UK SMEs Still Wary on Economy Despite Rising Confidence
The UK’s small and medium-sized enterprises (SMEs) involved in international trade are a little more upbeat on economic prospects, but retain a number of major business concerns according to the Western Union Company (WU).
The payment services group’s quarterly survey of over 660 UK SMEs engaged in exporting and importing found that in the quarter April to June 2013, 56% of SME business leaders expressed confidence in the current UK economic climate, up slightly from 54% in Q113.
Twenty per cent of SMEs, however, believed that the UK economy has improved in the last six months, up from 9% the previous quarter. Of these, 83% believe that this improvement is sustainable, despite citing macro-economic concerns.
Furthermore, 86% of SMEs believe that the UK’s general business environment will either improve or at least stay the same in the near future, which is indicative of the optimism that has been felt by larger businesses in recent weeks.
While domestic conditions may be improving for British SMEs, the WU research found that the global economy remains a top concern for 76% of businesses that trade with overseas buyers and suppliers.
The group’s International Trade Monitor (ITM) also revealed that British importers and exporters are concerned by cheaper competitors (63%) and currency volatility (59%). In the first half of 2013, sterling has fluctuated against the dollar and euro by over 9% and 7% respectively.
“Our research shows that SMEs, whilst welcoming improving economic conditions, are proving slower in embracing the large-scale optimism expressed by bigger businesses in recent weeks,” said
Jonathan Rees, UK regional divisional director, Western Union Business Solutions
“It is clear that we are still a long way from a full recovery; small business owners understand that more time is needed after six spluttering years of economic turmoil.

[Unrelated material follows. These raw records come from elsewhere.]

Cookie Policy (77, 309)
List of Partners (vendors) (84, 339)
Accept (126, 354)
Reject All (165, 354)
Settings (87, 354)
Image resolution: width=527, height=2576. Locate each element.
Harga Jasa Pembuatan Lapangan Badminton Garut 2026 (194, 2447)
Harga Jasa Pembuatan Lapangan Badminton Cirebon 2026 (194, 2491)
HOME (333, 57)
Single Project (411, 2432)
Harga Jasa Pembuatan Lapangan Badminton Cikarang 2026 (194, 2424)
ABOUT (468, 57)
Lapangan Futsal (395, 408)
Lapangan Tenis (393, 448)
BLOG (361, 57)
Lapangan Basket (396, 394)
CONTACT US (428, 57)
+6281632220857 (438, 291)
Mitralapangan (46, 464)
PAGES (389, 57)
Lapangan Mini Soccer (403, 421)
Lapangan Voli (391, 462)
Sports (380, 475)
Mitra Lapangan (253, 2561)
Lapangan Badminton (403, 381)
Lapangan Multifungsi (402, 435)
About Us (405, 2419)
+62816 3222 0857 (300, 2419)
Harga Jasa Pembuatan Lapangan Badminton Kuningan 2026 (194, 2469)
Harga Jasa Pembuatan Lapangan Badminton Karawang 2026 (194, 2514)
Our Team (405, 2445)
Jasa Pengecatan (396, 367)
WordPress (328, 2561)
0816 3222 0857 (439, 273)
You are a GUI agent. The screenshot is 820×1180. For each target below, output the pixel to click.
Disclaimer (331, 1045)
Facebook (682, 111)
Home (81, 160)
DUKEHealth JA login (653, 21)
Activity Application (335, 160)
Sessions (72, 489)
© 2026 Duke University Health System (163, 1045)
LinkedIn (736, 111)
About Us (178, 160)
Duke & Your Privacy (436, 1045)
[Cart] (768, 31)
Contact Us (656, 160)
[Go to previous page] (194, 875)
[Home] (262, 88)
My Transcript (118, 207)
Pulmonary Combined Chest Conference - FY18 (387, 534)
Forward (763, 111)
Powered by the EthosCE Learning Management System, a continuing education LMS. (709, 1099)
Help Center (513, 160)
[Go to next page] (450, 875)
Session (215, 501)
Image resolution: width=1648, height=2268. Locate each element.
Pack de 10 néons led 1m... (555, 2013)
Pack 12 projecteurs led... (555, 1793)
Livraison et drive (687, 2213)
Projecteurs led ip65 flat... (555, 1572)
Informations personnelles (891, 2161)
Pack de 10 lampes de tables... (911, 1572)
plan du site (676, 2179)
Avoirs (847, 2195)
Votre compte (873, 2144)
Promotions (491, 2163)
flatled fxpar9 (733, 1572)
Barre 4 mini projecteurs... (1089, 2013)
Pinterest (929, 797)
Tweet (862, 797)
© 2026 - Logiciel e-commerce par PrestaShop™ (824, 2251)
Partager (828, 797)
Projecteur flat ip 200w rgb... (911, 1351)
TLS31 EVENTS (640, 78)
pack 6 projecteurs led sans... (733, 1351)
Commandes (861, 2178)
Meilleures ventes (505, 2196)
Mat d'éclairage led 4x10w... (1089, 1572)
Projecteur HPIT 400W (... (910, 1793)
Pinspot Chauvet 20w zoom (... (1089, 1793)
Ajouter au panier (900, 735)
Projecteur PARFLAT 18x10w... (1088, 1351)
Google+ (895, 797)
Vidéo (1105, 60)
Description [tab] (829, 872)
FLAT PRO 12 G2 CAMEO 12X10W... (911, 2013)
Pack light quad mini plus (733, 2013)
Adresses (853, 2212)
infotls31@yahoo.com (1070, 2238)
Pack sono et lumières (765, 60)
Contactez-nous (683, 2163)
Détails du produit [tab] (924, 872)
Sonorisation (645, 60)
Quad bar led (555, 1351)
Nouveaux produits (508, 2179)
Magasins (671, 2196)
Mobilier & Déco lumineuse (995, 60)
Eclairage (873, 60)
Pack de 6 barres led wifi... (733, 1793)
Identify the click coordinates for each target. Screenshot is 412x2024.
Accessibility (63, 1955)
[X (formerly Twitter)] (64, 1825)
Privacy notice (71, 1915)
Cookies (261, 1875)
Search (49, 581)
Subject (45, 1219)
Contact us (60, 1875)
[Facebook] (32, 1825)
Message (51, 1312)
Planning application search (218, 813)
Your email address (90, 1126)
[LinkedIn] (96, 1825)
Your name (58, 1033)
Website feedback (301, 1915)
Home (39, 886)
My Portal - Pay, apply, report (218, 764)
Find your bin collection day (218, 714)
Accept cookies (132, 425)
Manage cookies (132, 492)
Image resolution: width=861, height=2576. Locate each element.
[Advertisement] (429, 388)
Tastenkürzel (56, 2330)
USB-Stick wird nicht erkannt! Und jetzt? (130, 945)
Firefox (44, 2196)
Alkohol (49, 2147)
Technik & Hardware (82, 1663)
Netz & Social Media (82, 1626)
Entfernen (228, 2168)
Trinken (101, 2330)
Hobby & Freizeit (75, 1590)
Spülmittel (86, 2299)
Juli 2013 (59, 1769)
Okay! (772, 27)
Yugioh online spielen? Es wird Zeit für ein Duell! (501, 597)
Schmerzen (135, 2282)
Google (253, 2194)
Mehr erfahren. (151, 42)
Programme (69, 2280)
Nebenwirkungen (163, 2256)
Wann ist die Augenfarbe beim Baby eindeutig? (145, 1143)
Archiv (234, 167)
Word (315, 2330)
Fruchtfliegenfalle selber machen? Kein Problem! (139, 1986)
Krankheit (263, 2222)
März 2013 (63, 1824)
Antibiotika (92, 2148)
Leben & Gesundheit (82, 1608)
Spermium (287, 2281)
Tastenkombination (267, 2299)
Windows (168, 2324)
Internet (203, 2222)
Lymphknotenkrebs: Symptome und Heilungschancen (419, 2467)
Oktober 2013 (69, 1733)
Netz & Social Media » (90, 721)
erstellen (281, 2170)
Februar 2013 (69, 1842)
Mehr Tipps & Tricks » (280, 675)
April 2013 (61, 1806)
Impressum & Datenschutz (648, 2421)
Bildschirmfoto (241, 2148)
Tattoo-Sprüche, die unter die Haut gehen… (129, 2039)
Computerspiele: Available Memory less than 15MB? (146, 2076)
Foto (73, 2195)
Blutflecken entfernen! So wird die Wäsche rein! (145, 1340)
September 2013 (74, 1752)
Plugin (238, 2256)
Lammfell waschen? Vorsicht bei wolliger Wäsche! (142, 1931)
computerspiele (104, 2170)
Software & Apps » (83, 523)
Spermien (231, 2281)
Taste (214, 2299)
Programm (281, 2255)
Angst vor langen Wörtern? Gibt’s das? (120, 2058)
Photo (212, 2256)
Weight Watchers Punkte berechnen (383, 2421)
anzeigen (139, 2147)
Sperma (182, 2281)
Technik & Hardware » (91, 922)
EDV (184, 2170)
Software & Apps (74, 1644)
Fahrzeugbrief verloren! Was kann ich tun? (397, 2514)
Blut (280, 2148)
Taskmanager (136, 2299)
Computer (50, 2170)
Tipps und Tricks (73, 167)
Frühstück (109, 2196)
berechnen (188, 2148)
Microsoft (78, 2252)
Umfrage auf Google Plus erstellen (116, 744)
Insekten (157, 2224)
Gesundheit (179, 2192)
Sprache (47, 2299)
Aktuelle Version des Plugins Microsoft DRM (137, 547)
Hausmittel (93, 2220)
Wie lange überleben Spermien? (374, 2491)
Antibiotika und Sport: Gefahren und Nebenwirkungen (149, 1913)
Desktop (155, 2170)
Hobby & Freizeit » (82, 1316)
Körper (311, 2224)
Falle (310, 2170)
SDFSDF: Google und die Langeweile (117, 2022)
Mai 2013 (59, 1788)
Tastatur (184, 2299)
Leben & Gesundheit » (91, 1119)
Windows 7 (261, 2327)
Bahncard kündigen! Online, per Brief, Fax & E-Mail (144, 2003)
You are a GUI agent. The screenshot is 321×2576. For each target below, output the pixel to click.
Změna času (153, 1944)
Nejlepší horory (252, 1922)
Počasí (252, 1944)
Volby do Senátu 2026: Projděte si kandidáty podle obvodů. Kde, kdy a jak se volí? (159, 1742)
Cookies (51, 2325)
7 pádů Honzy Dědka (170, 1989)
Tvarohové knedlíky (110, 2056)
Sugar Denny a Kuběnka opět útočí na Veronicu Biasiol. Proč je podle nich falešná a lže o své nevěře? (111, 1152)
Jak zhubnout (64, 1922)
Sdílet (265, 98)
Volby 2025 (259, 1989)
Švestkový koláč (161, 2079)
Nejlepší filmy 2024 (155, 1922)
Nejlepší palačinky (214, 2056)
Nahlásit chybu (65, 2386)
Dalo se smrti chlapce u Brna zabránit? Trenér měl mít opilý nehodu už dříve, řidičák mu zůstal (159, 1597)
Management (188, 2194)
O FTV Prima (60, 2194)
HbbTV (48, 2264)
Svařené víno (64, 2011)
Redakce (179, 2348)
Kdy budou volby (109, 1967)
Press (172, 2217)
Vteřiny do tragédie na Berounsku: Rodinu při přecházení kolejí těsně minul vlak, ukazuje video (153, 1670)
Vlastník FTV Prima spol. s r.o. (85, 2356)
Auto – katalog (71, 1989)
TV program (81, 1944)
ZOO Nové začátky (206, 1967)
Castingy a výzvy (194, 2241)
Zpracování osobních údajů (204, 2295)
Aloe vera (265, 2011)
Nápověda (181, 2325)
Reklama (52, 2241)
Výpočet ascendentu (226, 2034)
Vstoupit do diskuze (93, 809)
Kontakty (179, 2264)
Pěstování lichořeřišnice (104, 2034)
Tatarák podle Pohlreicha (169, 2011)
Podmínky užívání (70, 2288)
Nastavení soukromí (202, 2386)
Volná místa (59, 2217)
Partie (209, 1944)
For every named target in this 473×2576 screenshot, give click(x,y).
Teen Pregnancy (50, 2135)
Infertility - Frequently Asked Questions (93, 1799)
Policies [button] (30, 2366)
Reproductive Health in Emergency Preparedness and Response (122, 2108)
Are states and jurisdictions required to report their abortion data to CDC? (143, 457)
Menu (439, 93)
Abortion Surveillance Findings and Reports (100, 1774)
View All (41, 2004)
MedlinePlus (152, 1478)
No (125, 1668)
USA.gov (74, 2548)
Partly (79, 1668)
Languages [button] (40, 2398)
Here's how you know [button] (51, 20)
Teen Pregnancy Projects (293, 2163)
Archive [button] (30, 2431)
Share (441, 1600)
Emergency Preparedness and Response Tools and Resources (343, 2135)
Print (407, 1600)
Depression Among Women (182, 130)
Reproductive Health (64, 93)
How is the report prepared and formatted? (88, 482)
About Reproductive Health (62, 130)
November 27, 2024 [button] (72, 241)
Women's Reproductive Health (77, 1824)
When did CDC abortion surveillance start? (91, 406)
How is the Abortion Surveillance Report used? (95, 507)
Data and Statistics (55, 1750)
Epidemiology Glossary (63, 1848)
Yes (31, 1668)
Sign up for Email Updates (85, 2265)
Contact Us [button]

“Whilst good weather and sporting success have had an impact on consumer confidence, businesses are by no means out of the woods yet. SMEs will be wise to do what they can to mitigate against the increased volatility in the currency markets.
“The UK’s economic recovery is still fragile. Businesses cannot afford to get too complacent.”
Although 75% of SMEs saying that the majority of their export market lies in Europe, the research found that eurozone instability is an ongoing concern for the UK’s SME importers and exporters, with only 13% expecting conditions in the eurozone to improve by the end of the year.
Thirty-one per cent said that the eurozone crisis will have an adverse impact on their business in the future. The impact of Europe’s continuing economic challenges is reinforced by the fact that British SMEs are importing more from North American suppliers – 30% of businesses said that the majority of their overseas suppliers came from the region, up from 23% the previous quarter.
“UK SMEs are reacting to the continuing market conditions plaguing the Continent and are seeing more opportunities from North American buyers,” said Rees. “This is not surprising, particularly with the uncertainty in the Eurozone economy and unprecedented unemployment rates of over 26% in Spain and Greece.
“Recent market fluctuations are also affecting both importers and exporters with sterling moving nearly 5% against the US dollar in the second quarter. This volatility looks set to continue and it is crucial that British SMEs take steps now to protect their cash flow in what looks to be a turbulent second half of the year.”